- Title card
- Directed by: K. Shozharajan
- Written by: Es. N. Ravi
- Produced by: Perumal
- Starring: Pandiyan Madhuri Ranjini
- Cinematography: C. R. Santhanapandiyan
- Edited by: Rajakeerthi
- Music by: Manoj–Gyan
- Production company: Kalaimani Movies
- Release date: 18 September 1987;
- Running time: 124 minutes
- Country: India
- Language: Tamil

= Parisam Pottachu =

Parisam Pottachu (/poʊtɑːtʃu/ ) is a 1987 Indian Tamil-language film directed by K. Shozharajan and written by Es. N. Ravi. The film stars Pandiyan, Madhuri and Ranjini. It was released on 18 September 1987.

== Plot ==

A girl becomes insane after her lover drowns. Ramu, the son-in-law of the village VIP, has a soft spot for her. When he tries to find who is responsible for her pregnancy, she is shocked.

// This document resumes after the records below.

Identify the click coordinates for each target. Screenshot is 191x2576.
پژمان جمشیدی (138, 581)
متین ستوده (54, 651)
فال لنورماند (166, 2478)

Since Ramu's wife is barren, the insane girl becomes a surrogate mother but later drowns in the sea.

== Production ==
C. Santhanapandiyan, son of minister C. Aranganayagam made his debut as cinematographer with this film.

== Soundtrack ==
The music was composed by Manoj–Gyan.

Track listing
| No. | Title | Lyrics | Singer(s) | Length |
|---|---|---|---|---|
| 1. | "Ponna Porantha" | Muthulingam | S. P. Balasubrahmanyam, S. P. Sailaja |  |
| 2. | "Velli Kolusu" | Gangai Amaran | S. Janaki, Malaysia Vasudevan |  |
| 3. | "Malarae Mullaanai" | Vairamuthu | S. Janaki |  |
| 4. | "Oothunga Konjum" | Vaali | S. Janaki |  |
| 5. | "Chithirai Poove" | Mu. Metha | P. Susheela, Vani Jairam |  |

== Critical reception ==
The Indian Express wrote, "The story is utterly contrived. Songs, cabaret numbers and fights regularly dot the screenplay". Balumani of Anna praised the acting, humour, music, cinematography, story and direction.